Розен. А где же конституция?
Талызин. Александр — наша конституция!
Голоса. Виват Александр!
Талызин. Мы, господа, на совесть. Извольте и то рассудить, что государь самодержавный не имеет права законно власть свою ограничить, понеже Россия вручила предкам его самодержавие нераздельное…
Бибиков. Помилуйте, господа, из-за чего же мы стараемся? Из-за круглых шляп да фраков, что ли?
Голоса. Круглые шляпы да фраки, виват! Виват свобода!
Клокачев. Не угодно ли будет, государи мои, выслушать прожект о соединении областей Российской империи по образцу Северо-Американской республики?
Платон Зубов. А вот, погодите, задаст вам ужо Аракчеев республику!
Шум, крики.
Одни. Виват самодержавие!
Другие. Виват конституция!
Тучков. А мне что-то, ребятушки, боязно — уж не черт ли нас попутал?..
Талызин. Господа, господа! Дайте же слово сказать…
Голоса. Слушайте! Слушайте!
Талызин. Российская империя столь велика…
Первый. Велика Федора да дура.
Второй. Ничего в России нет: по внешности есть все, а на деле — нет ничего.
Третий. Россия — метеор: блеснул и пропал.
Мансуров. Умрем — и ничего не останется: все прах, все тлен, все тень.
Голоса. Слушайте! Слушайте!
Талызин. Российская империя столь велика и обширна, что, кроме государя самодержавного, всякое иное правление неудобовозможно и пагубно…
Голоса. Верно! Верно! К черту конституцию! Это все немцы придумали, враги отечества, фармазоны проклятые!
Талызин. Ибо что, господа, зрим в Европе? Просвещеннейший из всех народов сбросил с себя златые цепи порядка гражданского, опрокинул алтари и троны и, как поток, надутый всеми мерзостями злочестия и разврата, выступил из берегов своих, угрожая затопить Европу…
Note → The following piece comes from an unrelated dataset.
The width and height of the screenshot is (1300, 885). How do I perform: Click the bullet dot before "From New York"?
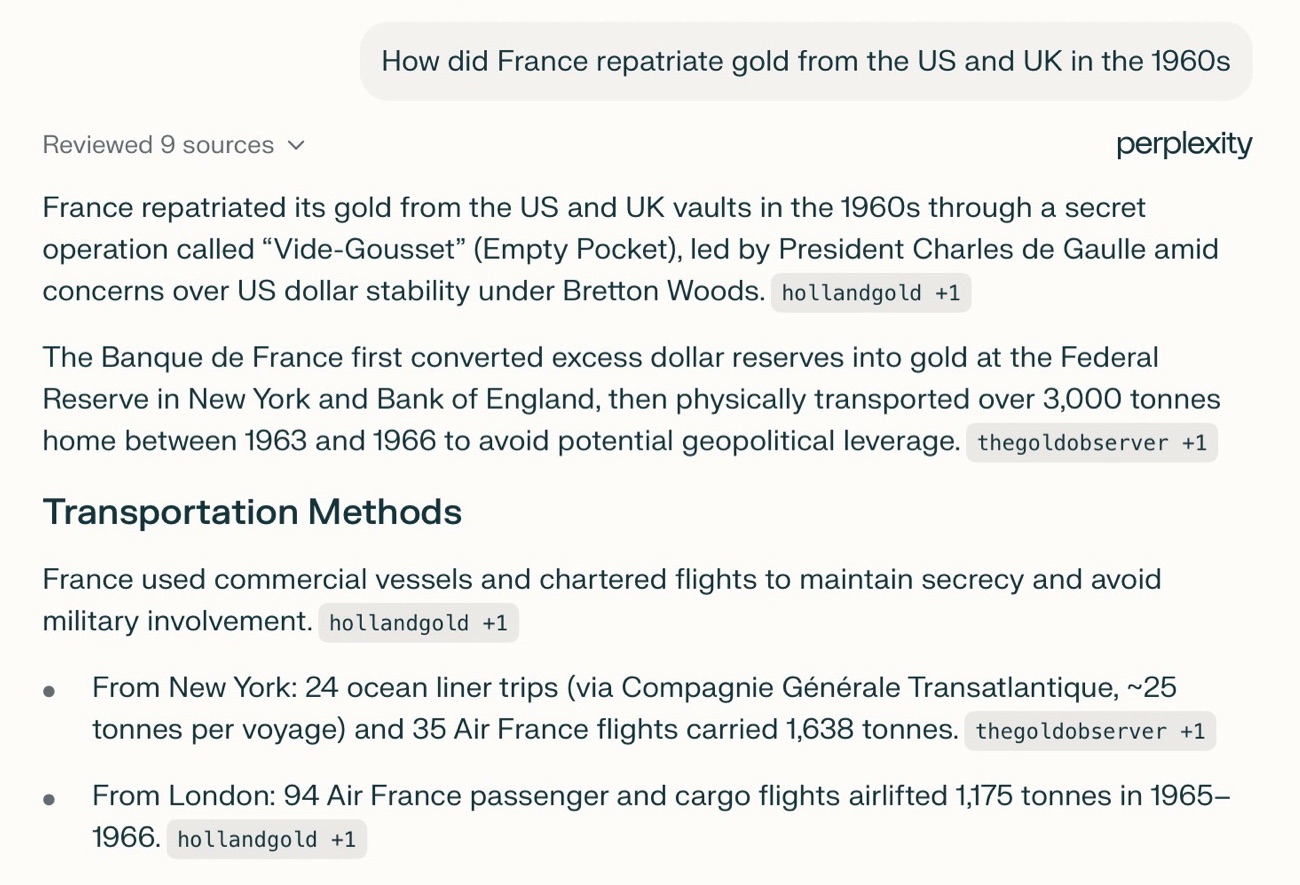pyautogui.click(x=49, y=691)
Татаринов. Европа вскоре погрузится в варварство…
Талызин. Одна Россия, как некий колосс непоколебимый, стоит, и основание оного колосса — вера православная, власть самодержавная.
Голоса. Виват самодержавие! Виват Россия!
Скарятин. Россия спасет Европу!
Титов. Удивительно!
Мордвинов. Граждане российские…
Волконский. Петенька, Петенька, попляши казачка!